Copy the entries starting at the line containing "Select the csw E-field text" and ending at the line containing "coord(401,128)", reducing every coordinate value by 67 and leaving all other text as it is.
::: Records shown :::
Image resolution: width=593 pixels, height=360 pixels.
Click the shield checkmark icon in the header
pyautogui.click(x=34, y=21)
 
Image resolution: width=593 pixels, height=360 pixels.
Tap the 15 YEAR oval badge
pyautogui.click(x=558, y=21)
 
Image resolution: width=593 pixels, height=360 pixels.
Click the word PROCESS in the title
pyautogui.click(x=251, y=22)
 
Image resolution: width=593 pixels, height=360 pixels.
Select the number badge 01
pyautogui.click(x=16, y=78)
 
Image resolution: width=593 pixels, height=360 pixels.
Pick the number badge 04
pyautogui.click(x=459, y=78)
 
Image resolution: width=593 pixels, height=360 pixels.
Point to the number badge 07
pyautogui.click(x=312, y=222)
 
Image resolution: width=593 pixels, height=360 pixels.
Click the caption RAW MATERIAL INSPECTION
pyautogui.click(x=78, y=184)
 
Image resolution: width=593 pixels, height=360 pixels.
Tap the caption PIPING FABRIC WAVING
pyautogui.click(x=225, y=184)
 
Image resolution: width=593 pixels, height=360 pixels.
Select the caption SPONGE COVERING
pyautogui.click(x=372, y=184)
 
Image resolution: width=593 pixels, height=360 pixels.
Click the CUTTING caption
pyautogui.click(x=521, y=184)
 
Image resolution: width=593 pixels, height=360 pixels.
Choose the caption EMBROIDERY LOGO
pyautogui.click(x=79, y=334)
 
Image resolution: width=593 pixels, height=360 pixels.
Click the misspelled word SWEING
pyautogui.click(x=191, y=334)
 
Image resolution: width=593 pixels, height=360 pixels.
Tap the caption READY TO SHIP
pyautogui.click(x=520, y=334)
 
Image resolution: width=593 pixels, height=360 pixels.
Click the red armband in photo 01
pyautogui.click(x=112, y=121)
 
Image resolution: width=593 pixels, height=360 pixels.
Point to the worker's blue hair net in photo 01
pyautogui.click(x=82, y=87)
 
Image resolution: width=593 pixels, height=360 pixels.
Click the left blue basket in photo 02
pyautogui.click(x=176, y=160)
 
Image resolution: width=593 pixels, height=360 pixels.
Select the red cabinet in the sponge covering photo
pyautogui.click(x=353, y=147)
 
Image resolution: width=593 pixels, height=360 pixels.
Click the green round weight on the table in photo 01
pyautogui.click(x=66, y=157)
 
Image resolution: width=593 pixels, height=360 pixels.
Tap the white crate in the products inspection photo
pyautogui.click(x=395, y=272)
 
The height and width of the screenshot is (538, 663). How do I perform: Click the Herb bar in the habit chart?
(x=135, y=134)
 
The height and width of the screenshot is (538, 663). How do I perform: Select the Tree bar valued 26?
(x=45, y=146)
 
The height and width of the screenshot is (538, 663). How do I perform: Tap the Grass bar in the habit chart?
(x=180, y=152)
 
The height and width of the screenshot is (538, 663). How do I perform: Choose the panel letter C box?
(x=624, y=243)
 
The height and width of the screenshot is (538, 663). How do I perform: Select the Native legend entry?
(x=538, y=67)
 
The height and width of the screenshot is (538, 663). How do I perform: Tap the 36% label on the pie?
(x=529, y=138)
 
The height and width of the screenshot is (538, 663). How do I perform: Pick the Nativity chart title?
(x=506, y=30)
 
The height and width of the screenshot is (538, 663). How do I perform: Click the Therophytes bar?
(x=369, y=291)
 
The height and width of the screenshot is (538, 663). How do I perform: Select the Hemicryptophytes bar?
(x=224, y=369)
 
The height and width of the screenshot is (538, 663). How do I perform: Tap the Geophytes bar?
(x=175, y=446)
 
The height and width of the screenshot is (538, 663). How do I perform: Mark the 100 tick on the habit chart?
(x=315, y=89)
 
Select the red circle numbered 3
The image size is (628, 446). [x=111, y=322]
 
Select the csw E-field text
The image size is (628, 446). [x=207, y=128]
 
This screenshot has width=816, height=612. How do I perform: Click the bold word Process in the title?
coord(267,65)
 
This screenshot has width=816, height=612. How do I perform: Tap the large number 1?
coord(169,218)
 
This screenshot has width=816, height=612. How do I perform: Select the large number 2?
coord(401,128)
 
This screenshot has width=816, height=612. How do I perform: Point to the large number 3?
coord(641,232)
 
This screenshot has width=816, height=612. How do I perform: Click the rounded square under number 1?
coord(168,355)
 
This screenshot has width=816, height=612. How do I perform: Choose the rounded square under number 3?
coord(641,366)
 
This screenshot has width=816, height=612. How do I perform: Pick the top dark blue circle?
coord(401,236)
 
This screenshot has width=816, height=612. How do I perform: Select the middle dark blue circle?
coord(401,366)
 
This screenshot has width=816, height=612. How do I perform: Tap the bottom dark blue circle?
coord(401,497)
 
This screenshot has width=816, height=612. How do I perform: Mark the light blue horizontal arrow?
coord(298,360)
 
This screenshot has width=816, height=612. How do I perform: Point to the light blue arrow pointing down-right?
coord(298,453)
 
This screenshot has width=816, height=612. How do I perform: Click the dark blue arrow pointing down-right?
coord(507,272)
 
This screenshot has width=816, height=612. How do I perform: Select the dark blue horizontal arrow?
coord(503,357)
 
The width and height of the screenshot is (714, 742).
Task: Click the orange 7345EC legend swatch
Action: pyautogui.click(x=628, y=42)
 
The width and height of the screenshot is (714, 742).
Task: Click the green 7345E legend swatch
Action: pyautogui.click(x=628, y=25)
:::
#### Result of the task
Select the csw E-field text
The image size is (628, 446). [x=140, y=61]
 
This screenshot has width=816, height=612. How do I perform: Click the bold word Process in the title?
coord(200,-2)
 
This screenshot has width=816, height=612. How do I perform: Tap the large number 1?
coord(102,151)
 
This screenshot has width=816, height=612. How do I perform: Select the large number 2?
coord(334,61)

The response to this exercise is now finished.